Airline Pet Travel in the Cargo Hold
How to keep your dog, cat or other animal safe when traveling in the airline cargo hold.
People need to travel with a pet for many reasons: vacation, business, and relocation to name a few. Although all of us would like to be able to fly with their pet in the cabin of an airplane, this is not possible if your pet is much over 11 inches tall or 15 pounds in weight. The only option left is for your pet to travel in the cargo hold.
Despite all the fears about airline pet cargo travel, millions of pets are shipped every year with relatively few incidents. Granted, any incident is serious when it comes to our pets, but many are avoidable. There are things you can do to maximize your pet's safety when traveling in the airline's cargo hold.
Visit to your veterinarian
A trip to the veterinarian prior to pet air travel is a very good idea. Unhealthy or very skiddish pets should not be subjected to the stress of travel. If you have to travel, leave them at home and have a pet sitter or relative care for them.
Choose your route carefully
It is always more stressful for a pet to be transferred to another plane. If possible, select an airline that offers a non-stop route to your destination. Also, remember that airlines do not interline pets. If you are switching to another airline during stopovers, you will have to pick up and recheck your pet. This can be helpful during a long trip, but be sure and give yourself plenty of time between flights to walk and hydrate your pet. Additionally, if you are on an international flight and change airlines, you must clear customs and thus meet all appropriate requirements for entry to the layover country.

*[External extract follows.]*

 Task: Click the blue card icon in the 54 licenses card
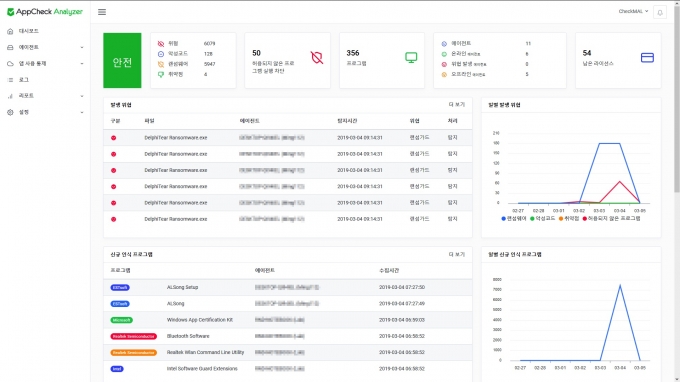pos(647,58)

Travel during Spring and Fall
Avoid booking airline cargo travel for your cat or dog during periods of extreme temperature.

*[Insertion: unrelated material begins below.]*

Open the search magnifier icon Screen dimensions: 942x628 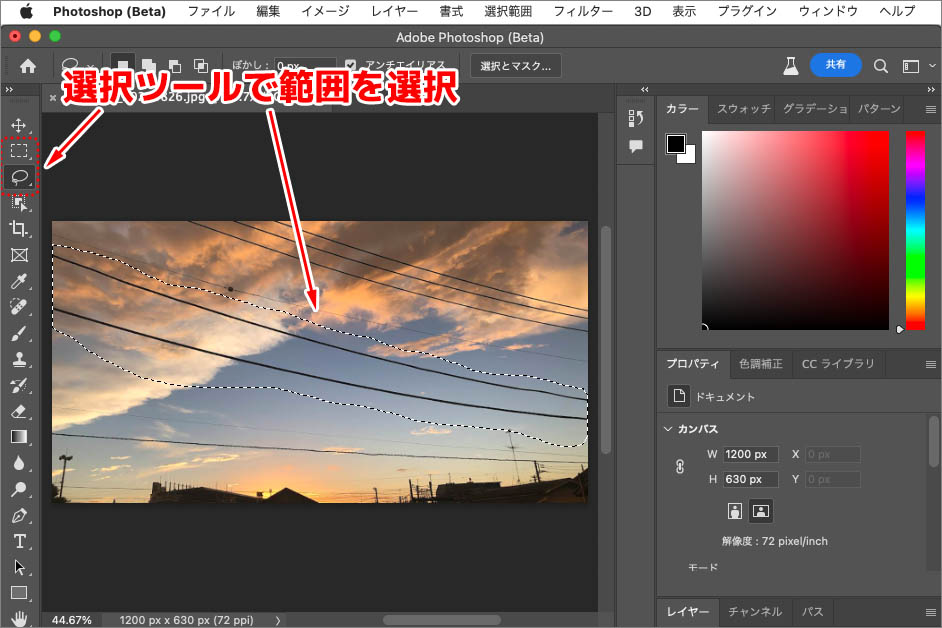pos(881,66)
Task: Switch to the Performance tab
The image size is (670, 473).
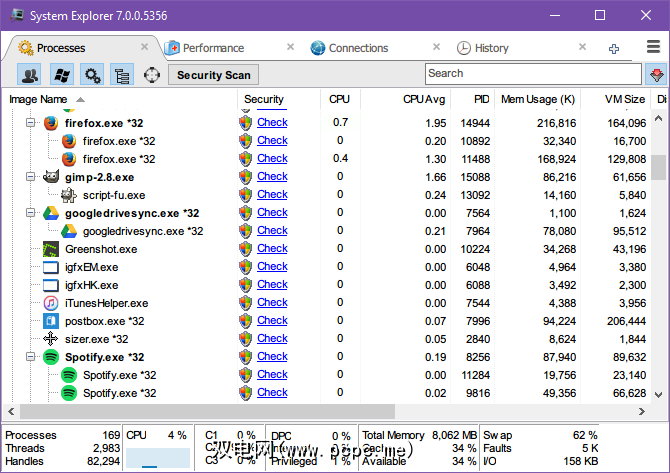Action: 213,48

Most airlines will not transport pets between mid-May and mid-September or when temperatures exceed 85 degrees F.
The danger to your pet is not so much when they are in the air, it is before and during storing, loading and taxiing.
This is for the safety of your pet.
Also avoid holidays and high-traffic periods. Fly mid week when airline employees are not as busy.
Get good equipment
IATA regulations require a sturdy
with adequate ventilation, waterproof bottom, spring locked door, disabled wheels, and no handles
(except for smaller crates).
Size your pet's crate generously: The airline rules for pet air travel require that your pet be able to stand up erect and turn around in the crate. Do not compromise on your pet's comfort. Give them room to stretch.

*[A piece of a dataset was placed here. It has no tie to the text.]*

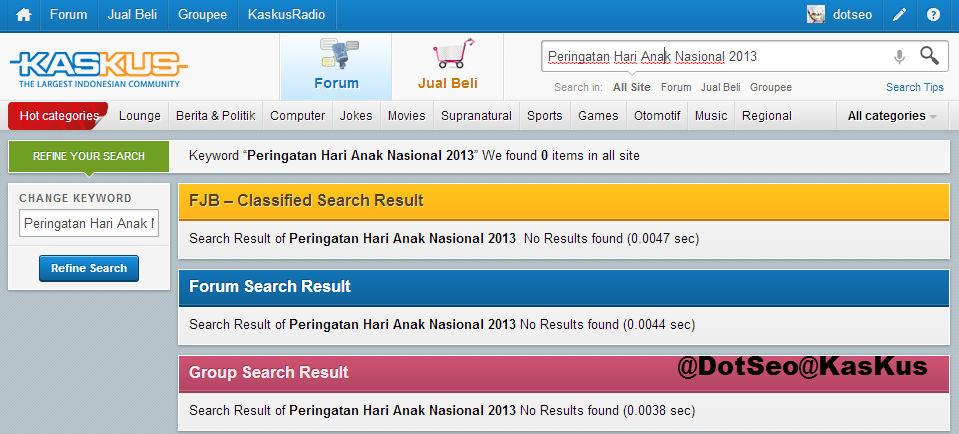Viewport: 959px width, 434px height.
Task: Expand the All categories dropdown
Action: [x=891, y=116]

Use metal hardware! More and more airlines are requiring metal hardware instead of plastic fasteners to secure both halves of the crate. We strongly suggest that you take that extra step whether your airline requires it or not.
Cable tie the door and crate corners. Adding cable ties to the door and corners of the crate will add an extra level of protection for your pet. Although spring locks are hard to get open, it has happened, and the results can be serious.
Attach a large water bowl. it is important to keep your pet hydrated when flying. If you have a larger dog, get a large pet crate bowl. Fill and freeze the night before travel for dripless hydration.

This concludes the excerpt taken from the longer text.